Dr. Spector focused his attention on the long non-coding RNA molecules that never leave the nucleus of the cell. He inferred that since they remain in the nucleus, they may be involved in the activation and deactivation of genes in DNA. The role of regulating gene expression is perhaps the most likely explanation for how cells can change their behavior so drastically when they become cancerous. Activation of the wrong genes at the wrong time can lead to malignant growth, as can deactivation of genes responsible for tumor suppression.

An 18-year search for the right molecule led the team to a long non-coding RNA called MALAT1. Their research showed that an intracellular excess of this particular type of RNA significantly changed the behavior of breast epithelial cells. When there is too much MALAT1 in breast epithelial cells, it is as if they forget what they are. Instead of exhibiting the normal healthy behaviors of the cells they are, such as supporting mammary gland function, they begin to behave like cancer cells whose only goal is to grow, multiply, and metastasize.

Once they identified their target, the new challenge was to develop a tool to fix the problem. Dr. Spector’s team hypothesized that if they could suppress the excess and restore the balance of MALAT1 in the cancer cells, the cells would remember their identity and return to their normal behavior. Working with researchers at Ionis Pharmaceuticals, they developed a molecule containing a sequence of nucleotides that is complementary to a specific region of the MALAT1. Because of this complementarity, this molecule can spontaneously bind to the target RNA. Once this happens, the cell understands that the RNA must be destroyed and sends a team of enzymes to degrade it.

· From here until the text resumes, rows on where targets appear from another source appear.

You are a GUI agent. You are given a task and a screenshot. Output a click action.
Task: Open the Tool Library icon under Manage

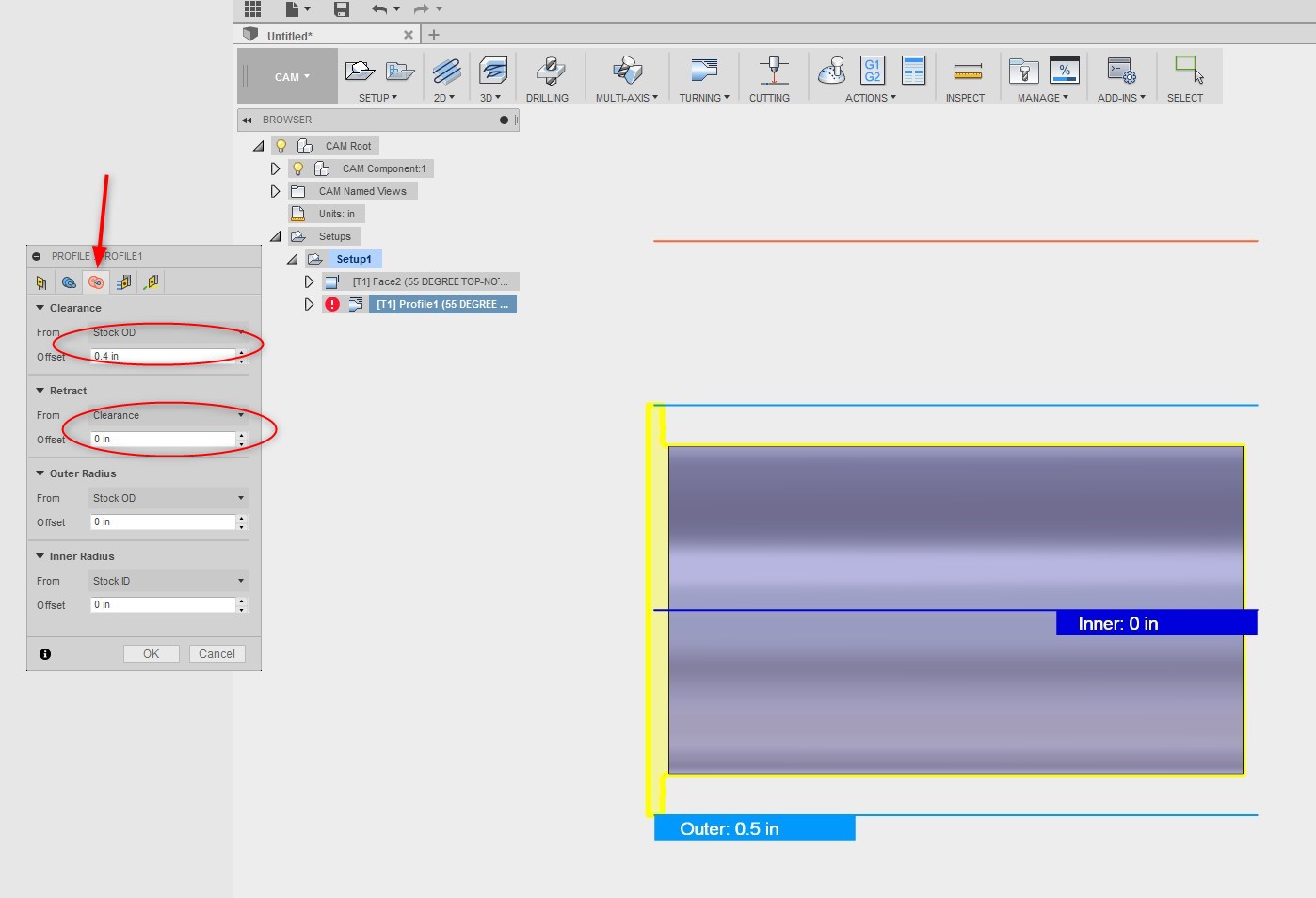pos(1023,72)
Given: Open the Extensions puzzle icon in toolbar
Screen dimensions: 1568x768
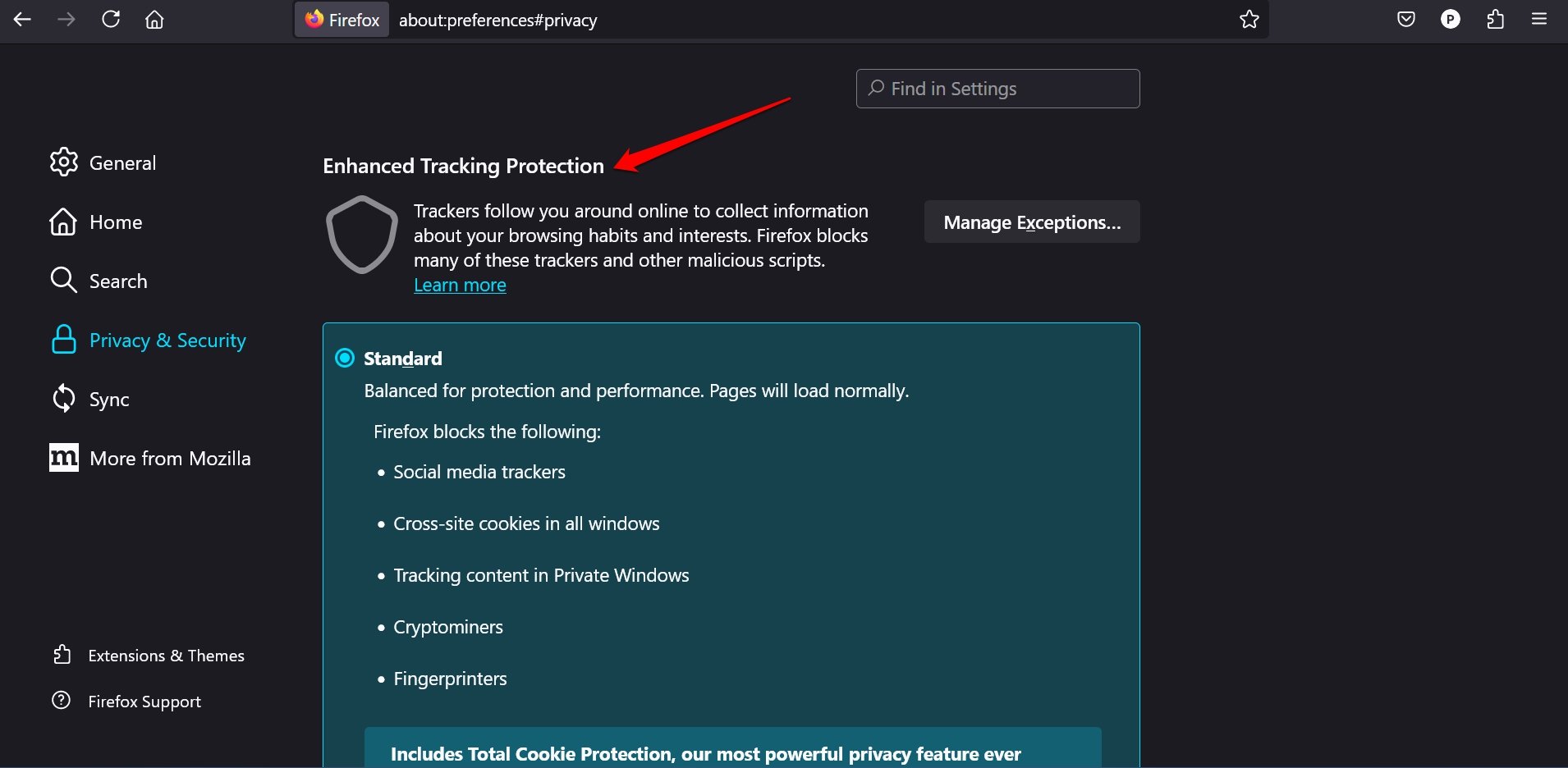Looking at the screenshot, I should point(1495,20).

The name of this molecule is MALAT1 RX, and the success shown by the first experimental results has excited the research team. Amazingly, after the amount of MALAT1 in the cells drops to a healthy level, the cells regain some of their biological identity – they remember what they are and what they are supposed to do. So far, the MALAT1 RX has been able to stop cancer progression in mice and also in tumors grown in the lab from samples from human cancer patients.

The team is now preparing for the next big step: experimenting with the treatment in live human patients in a clinical trial. Discussions with the FDA have already begun, and Dr. Spector hopes they can begin human trials in a year or two.  The potential for this new technology to treat cancer and a range of other diseases by restoring cellular memory is both promising and very significant. The world will be hoping for the success of this RNA treatment, and it is a story we will be following closely as it reaches trial phase.